Тело – это единственная собственность, которая есть у каждого; оно является, так сказать, «природной собственностью». Для ребенка, как блестяще показал Фрейд, экскременты, вероятно, представляют собой еще более экстремальную форму обладания. Они принадлежат ему, являются продуктом его тела, хотя он освобождается от них, но не очень страдает от этой утраты, потому что каждый день пополняет потери предыдущего. Но с другой стороны, тело не только «собственность», это также инструмент, который мы используем, чтобы удовлетворить наши потребности, и, более того, оно меняется в соответствии с тем, как мы им распоряжаемся. Если мы не пользуемся нашими мышцами, они становятся слабыми, дряблыми, в крайнем варианте даже становятся бесполезными. И напротив, наше тело становится тем сильнее и здоровее, чем больше оно используется (конечно, в определенных пределах).
В случае владения домом или участком земли ситуация иная, потому что здесь мы имеем дело с социальной категорией, а не с «естественной», как в случае с телом. Возьмем племя кочевников: они не владеют землей, они живут на участке земли какое-то время, используют его, строят на нем свои шатры или лачуги, а затем покидают его. Земля не является ни их частной собственностью, ни общественной собственностью, это вообще не собственность, а объект использования, который принадлежал им лишь в том ограниченном смысле, что они ее использовали. Это справедливо и для инструментов, таких как рыболовные сети, копья, топоры и т. п.; они находились в собственности, только когда ими пользовались. Тот же принцип действует сегодня в некоторых сельскохозяйственных кооперативах, где человек не является собственником земли, то есть он не может продать ее и имеет право на эту землю на то время и в той степени, в какой он ее обрабатывает.
Среди многих первобытных культур без частной собственности тот же принцип применим к отношениям между мужчинами и женщинами и к институту брака. Их связь получает общественное признание в качестве брака до тех пор, пока мужчина и женщина любят друг друга, желают друг друга и хотят оставаться вместе. Когда их отношения теряют эти качества, каждый волен уйти, потому что никто никем не владеет[74].

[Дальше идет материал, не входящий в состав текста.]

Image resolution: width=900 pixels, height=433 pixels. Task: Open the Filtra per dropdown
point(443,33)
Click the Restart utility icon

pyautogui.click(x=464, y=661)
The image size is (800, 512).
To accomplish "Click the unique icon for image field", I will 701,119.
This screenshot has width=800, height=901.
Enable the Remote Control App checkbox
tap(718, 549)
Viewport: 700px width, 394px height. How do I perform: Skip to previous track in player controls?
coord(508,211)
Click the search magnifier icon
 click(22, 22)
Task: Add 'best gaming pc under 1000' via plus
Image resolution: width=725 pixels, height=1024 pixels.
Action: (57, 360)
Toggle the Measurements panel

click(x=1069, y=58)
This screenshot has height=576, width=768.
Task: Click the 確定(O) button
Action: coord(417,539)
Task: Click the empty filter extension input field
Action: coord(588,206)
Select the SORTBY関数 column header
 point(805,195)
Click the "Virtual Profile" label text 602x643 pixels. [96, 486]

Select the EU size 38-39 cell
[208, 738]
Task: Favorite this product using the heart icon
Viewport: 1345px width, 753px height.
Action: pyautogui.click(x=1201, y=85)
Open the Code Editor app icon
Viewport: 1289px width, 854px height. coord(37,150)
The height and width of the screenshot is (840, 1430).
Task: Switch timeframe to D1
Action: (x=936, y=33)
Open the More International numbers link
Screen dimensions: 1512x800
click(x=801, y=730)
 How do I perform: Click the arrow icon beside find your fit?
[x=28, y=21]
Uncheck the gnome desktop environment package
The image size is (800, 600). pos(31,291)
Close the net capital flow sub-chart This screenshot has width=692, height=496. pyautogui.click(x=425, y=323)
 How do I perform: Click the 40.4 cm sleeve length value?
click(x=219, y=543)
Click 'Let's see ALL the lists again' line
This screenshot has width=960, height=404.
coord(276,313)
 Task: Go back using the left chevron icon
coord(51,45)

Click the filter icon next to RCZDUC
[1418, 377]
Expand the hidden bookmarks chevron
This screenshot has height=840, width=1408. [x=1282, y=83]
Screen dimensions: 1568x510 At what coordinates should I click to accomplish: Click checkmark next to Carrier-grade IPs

Напротив, в том, что касается узаконенной собственности, закон устанавливает, что мой дом, моя земля, мои орудия труда, моя жена или мои дети являются моей собственностью, что я владею ими, и при этом не важно, забочусь ли я о них. Фактически я имею право уничтожить все, что является моей собственностью. Я могу сжечь свой дом или картину, даже если это уникальное произведение искусства. Я не должен ни перед кем отчитываться насчет того, что я делаю с тем, что мне принадлежит. Это законное право действует потому, что государство своей мощью поддерживает мои претензии.
С течением времени концепция права собственности на жен и детей и соответствующие законы все же изменились. Сегодня убить свою жену считается преступлением и карается как убийство. Убийство своего ребенка также рассматривается как преступление, но бесконечная жестокость и зверство, с которыми родители истязают своих детей, находятся в рамках их законных полномочий (то есть права собственности) до тех пор, пока дело не доходит до крайностей, которые уже нельзя проигнорировать. Тем не менее в отношении мужчины к своей жене и детям всегда были элементы, выходящие за рамки просто собственности. Они были живыми, жили в тесном контакте со своим хозяином, были ему нужны и доставляли удовольствие, следовательно, они также являлись элементом функционирующей собственности, а не только собственностью по закону.
Собственность в форме капитала является крайней формой юридического владения собственностью. Можно сказать, что капитал не отличается от любого инструмента, например, топора, которым пользуется его собственник. Но топор становится ценным, только когда он обслуживает мастерство своего владельца, то есть является функционирующей собственностью. В случае с капиталом собственник владеет им, даже если он с ним ничего не делает. Он остается ценным, даже если никуда не вложен; если же собственник инвестирует капитал, то ему не нужно использовать свое умение или прикладывать какие-либо соразмерные усилия, чтобы получить доход. Это также справедливо по отношению к старейшей форме капитала – земле. Мое законное право, которое делает меня собственником, позволяет мне получать доход от земли без каких-либо усилий, то есть без выполнения какой-либо работы самому. По этой причине такая собственность также может быть названа мертвой собственностью.
Легитимность «мертвой» или нефункционирующей собственности устанавливается завоеваниями или законом. Но и сам закон подкрепляется силой, и в этом смысле разница между завоеванной и законной собственностью достаточно относительна. Кроме того, в случае с законной собственностью сила создает право, потому что государство гарантирует мое право собственности силой, на которую оно имеет монополию.